● **Dataset entries**:
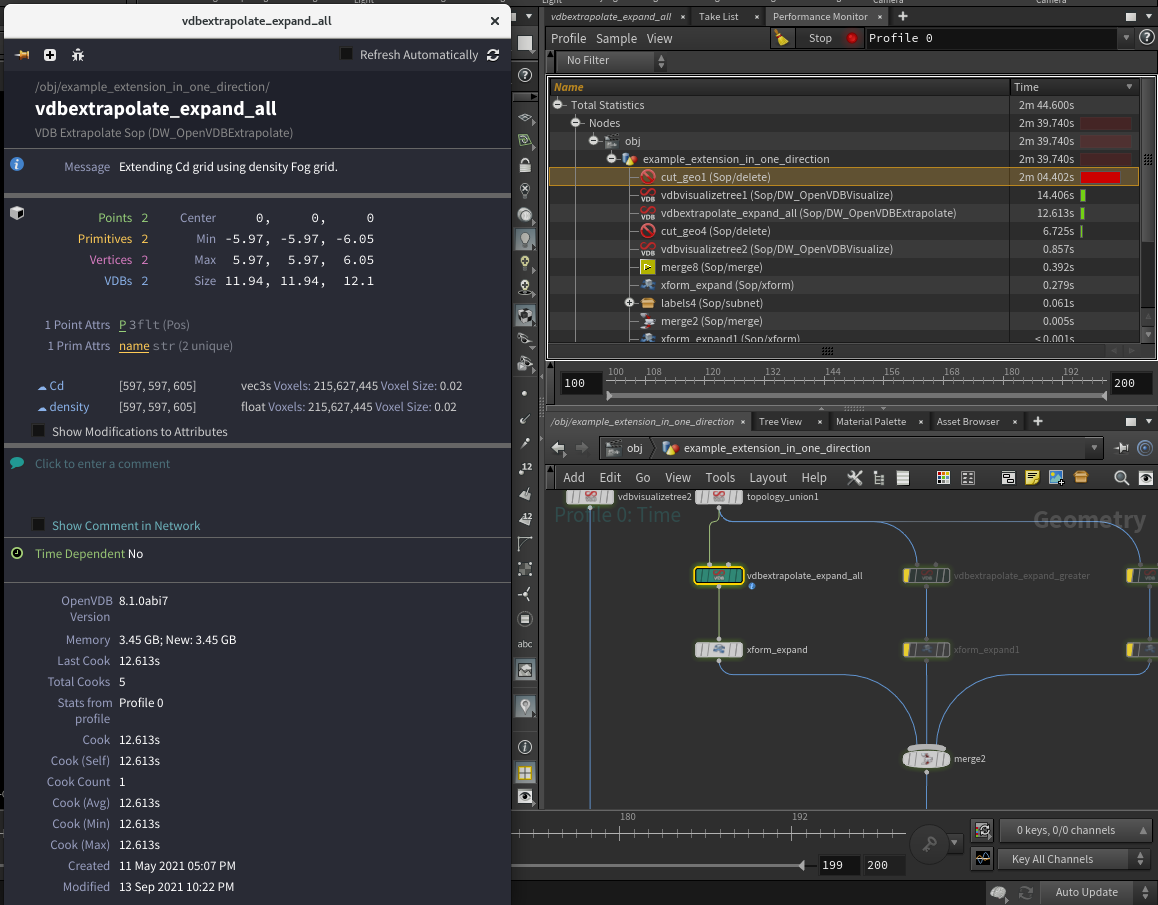Open the Tools menu

point(720,478)
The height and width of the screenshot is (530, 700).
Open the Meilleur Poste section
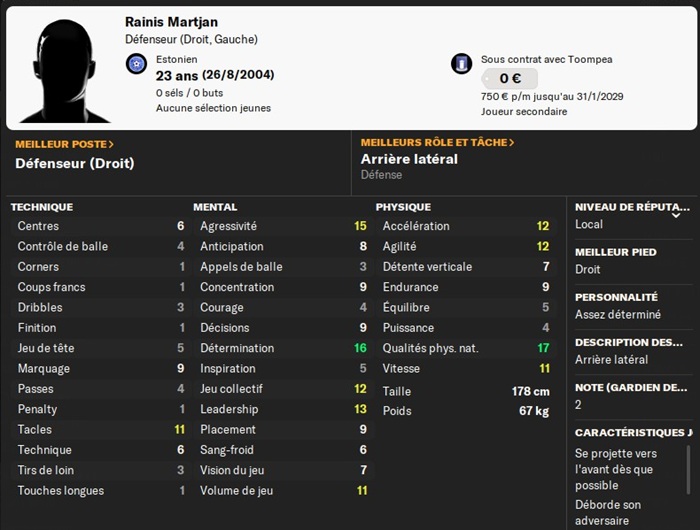point(65,144)
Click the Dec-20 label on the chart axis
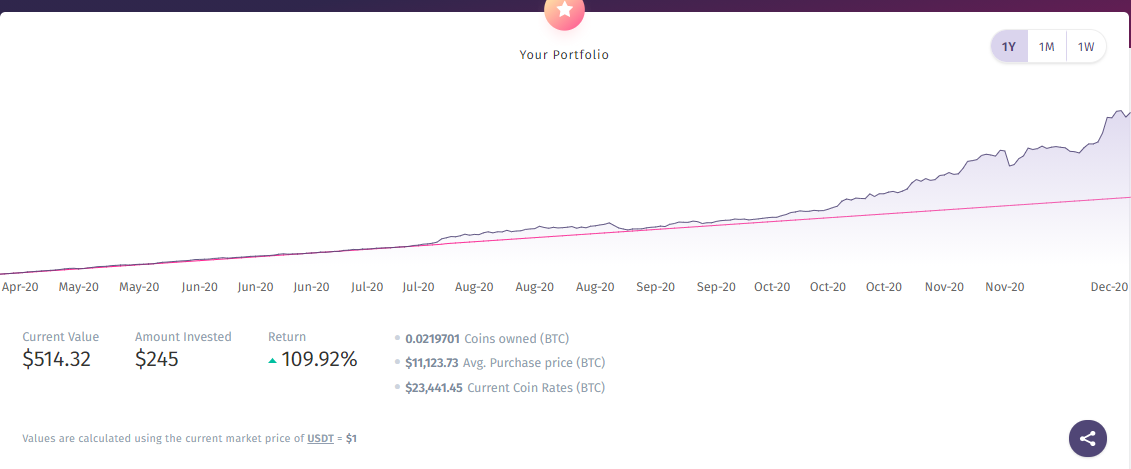 (1109, 287)
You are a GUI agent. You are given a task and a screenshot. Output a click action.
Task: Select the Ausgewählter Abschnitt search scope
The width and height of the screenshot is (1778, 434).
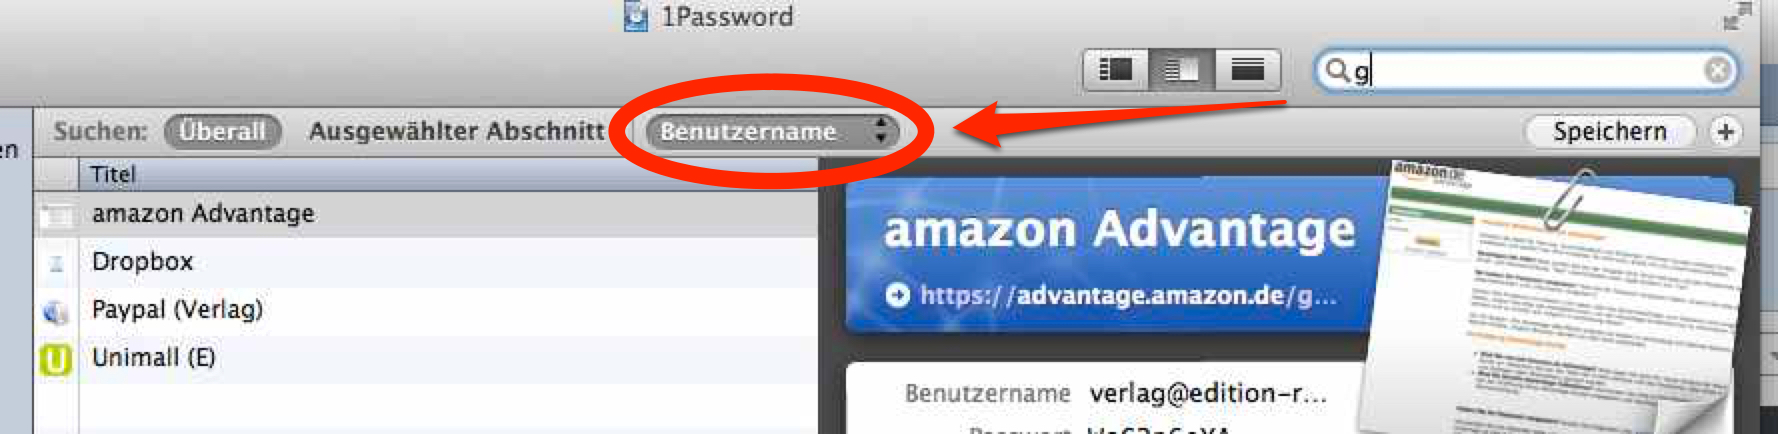(x=456, y=132)
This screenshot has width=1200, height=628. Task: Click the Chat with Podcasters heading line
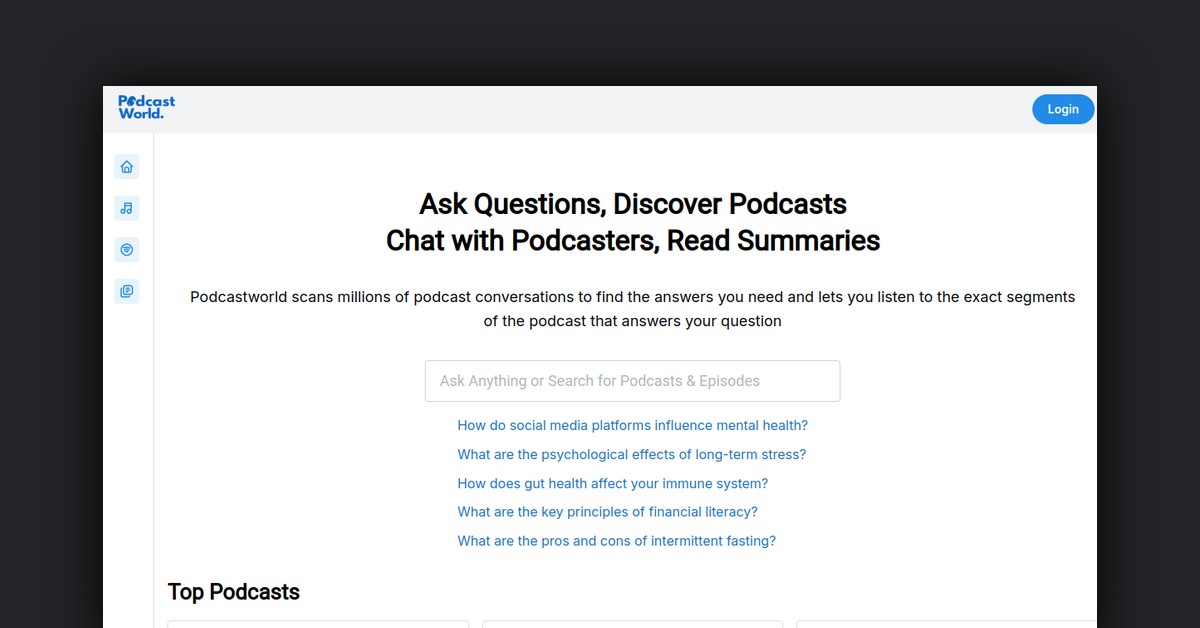pyautogui.click(x=632, y=240)
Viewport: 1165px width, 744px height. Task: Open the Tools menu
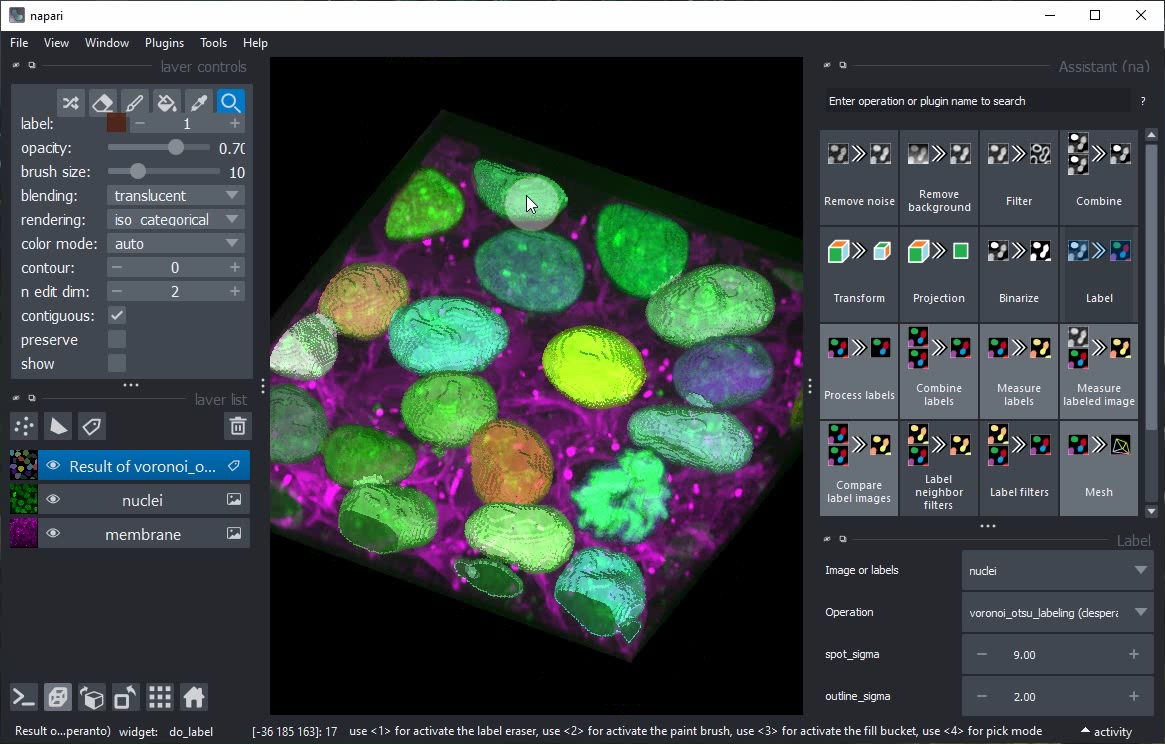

● **WHAT TO PRODUCE**: The line containing "The width and" and all lines after it, through the last line of the records, should be returned exactly. Omit the pictures.

● **ANSWER TO THIS PROBLEM**:
The width and height of the screenshot is (1778, 434).
(x=456, y=132)
This screenshot has width=1200, height=628. Task: Click the Chat with Podcasters heading line
pyautogui.click(x=632, y=240)
Viewport: 1165px width, 744px height. Task: Open the Tools menu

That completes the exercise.